Iain Dale 7pm - 10pm
Scaredy fat cats
3 December 2017, 01:12 | Updated: 3 December 2017, 01:20
The financial giant Morgan Stanley is frightened of Jeremy Corbyn.
They said that Uncle Jezza coming to power would be a bigger threat to investors than Brexit.
They think that he would set about changing the way the free-market economy works.
Why would he do a thing like that? We are all doing so well out of it.
And by “well” I mean “badly”.
Multi-national corporations are draining the country of its wealth, decimating traditional, local business and squirreling that wealth away at the centre of legal labyrinths on Pacific islands where the tax man can't get it.
The result is that where little businesses used to pay tax and the money was used to fund the health service and the police, now we find that trillions of pounds are held off-shore where it does no good to anyone except those dozen or so individuals who vie for bragging rights to be the richest person on earth.
Why would a politician elected by the people want to change that?
Corbyn hit back at Morgan Stanley saying that organisations like them are more like gamblers than investors and they are right to regard him as a threat.
He said he wants to transform a rigged economy that profited speculators at the expense of ordinary people.
Ordinary people used to earn about one twentieth the amount that the CEO of the company they worked for made.
That was in the 1960's. Today, CEOs earn not 20 times the average person working for them, they earn almost 400 times that amount.
UK bosses of our biggest companies make in two and a half days what it takes the average worker to earn in a year.
That's the way the free-market economy has worked for the many – not at all.
The result of that, and the tax avoidance that is endemic to corporate culture, is that the police do not have the money to investigate crimes, the NHS is cancelling operations, schools are asking parents to supply books and the council can't keep the street lights on.
The Institute of Fiscal Studies says that we are looking at 50 years of stagnation of living standards since the financial crash caused by the banks.
They produced a report that they say makes grim reading.
Not to the people running the banks it doesn't. They weren't touched by the catastrophe they caused at all. In fact, they prospered. The bumper pay-outs on the top floors of the world’s biggest banks remain unchanged since the crash.
The people who run the big banks made $20m a year before the crash and they are making $20m a year today.
Their remuneration has not been affected at all.
Jeremy Corbyn strikes fear into their hearts because he might rebalance the economy to benefit the many.

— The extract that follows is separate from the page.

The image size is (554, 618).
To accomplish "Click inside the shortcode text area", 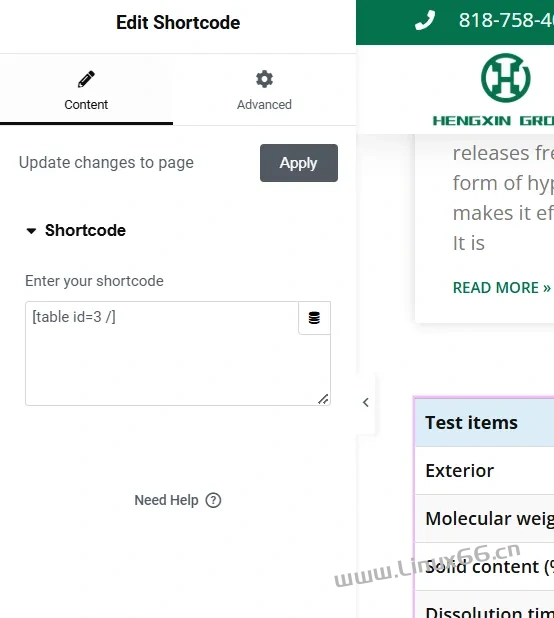I will [162, 354].
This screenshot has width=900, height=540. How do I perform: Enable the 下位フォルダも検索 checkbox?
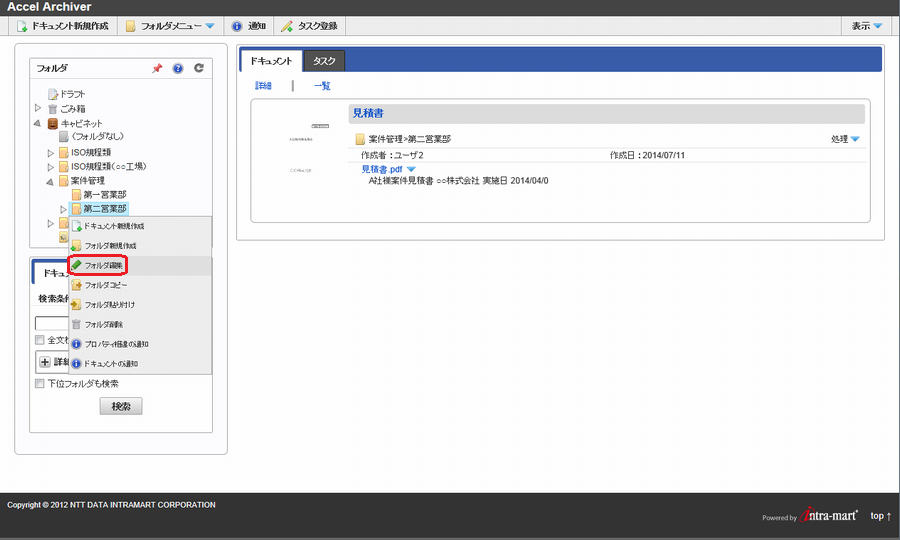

Which of his manifesto pledges might concern them the most?
Not the increase in the tax rate for those on over £123,000. If you are earning £20m a year it is unlikely that you will be troubled much by tax. That's what the accounting department is there to help you avoid.
It could be the pledge to prevent businesses that pay their top people over 20 times their average worker from bidding for government accounts.
That work is probably easy money, and the banks hate losing easy money.
The thing they are likely to fear the most is the Robin Hood Tax.
The tax on financial transactions would see 0.5 per cent of the value of bonds and derivatives going to the Treasury, which would raise about £26bn.
That is a lot of money, but to put that into perspective, bankers have given themselves over £100bn in bonuses on top of their gargantuan salaries since the financial crisis first hit.
They are crying foul at the thought of that tax happening because if they give back a proportion of their profits to the people that saved them from their greed and stupidity, it would be less that they could award themselves as bonuses for a job well done.
I would imagine that frightens them more than anything.